Balestrini works in Draper’s Biomedical Solutions group, which provides devices and engineering services to manufacturers of cellular and gene therapy products. She will join the CAR TCR Summit conference as a speaker to discuss why breaking down the walls between discrete processes and accelerating manufacturing can bring us closer to solving complex challenges—including the future of patient care.
“AT CAR TCR Summit, I will address the interplay between technology designed for discrete processes and the desire of biopharmaceutical companies for simplified and scalable manufacturing. Currently, there is a drive toward modularity, especially among companies intending to bring their therapies to market. CAR TCR Summit will give us a chance to discuss a range of use cases,” said Balestrini. Balestrini’s research on cellular therapy manufacturing has appeared in Lab on a Chip and other publications.
Draper, long known as an engineering innovation firm, is expanding its bioprocessing business while pursuing a technology agnostic strategy that emphasizes innovation and flexibility. The company is a leader in the field, having made major contributions such as a microfluidic transduction device, acoustic microfluidic system, an electroporation module and an in-line buffer exchanger to increase efficiency of cell modification.

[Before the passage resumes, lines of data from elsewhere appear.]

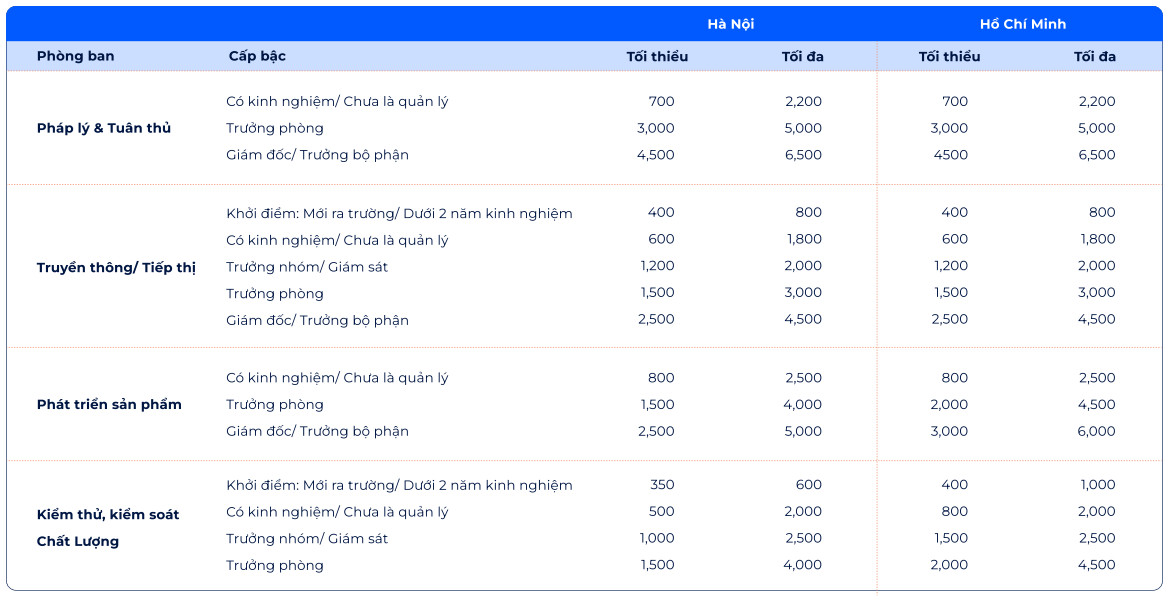Click the 4500 value without comma separator
This screenshot has height=600, width=1171.
coord(950,155)
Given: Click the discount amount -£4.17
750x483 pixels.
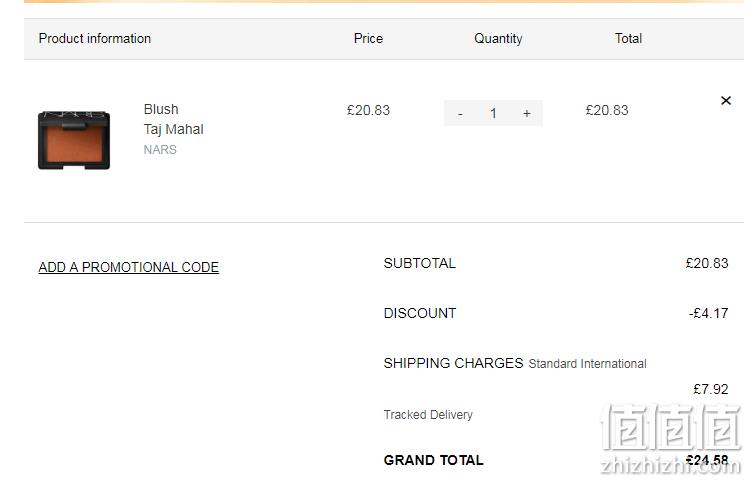Looking at the screenshot, I should click(708, 313).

Today, biomanufacturing platforms make up a growing segment of the market for preclinical drug development. A sticking point for biomanufacturers has been the inability to build a scalable, automated, end-to-end manufacturing process. These pharmaceutical industry challenges highlight the need for a more integrated approach to drug discovery than many bioprocessing platforms can provide. The FDA has identified manufacturing cell therapies at scale as critical to bringing down the cost and increasing availability to patients.
“The way to give more patients access to life-saving therapies is by using a modular, closed, end-to-end bioprocessing system that’s capable of processing billions of cells in hours—enough to produce a treatment in a single, standard work shift,” says Balestrini, Draper’s Head of Strategy for Commercial Bio and Head of Cell Bioprocessing. “Biopharma companies in the process of critically evaluating and selecting cell bioprocessing capabilities for targeted therapeutics development are discovering the benefits of a single platform for bringing their cell and gene therapies from early research and discovery all the way through to commercialization.”
Draper is an engineering and science partner to several biopharmaceutical companies. Among its customers, the company provides technologies to enable the development of therapies to treat cancer and autoimmune diseases, with a primary focus on genetically engineered T cell and exosome-based therapies.
Numerous reports say the cell and gene therapy market is booming, with some estimates projecting revenues to reach $12 billion a year by 2025, up from $1 billion in 2018. Experts say the growth will rely on wider implementation of bioprocessing technologies such as single-use and in-line processing technologies.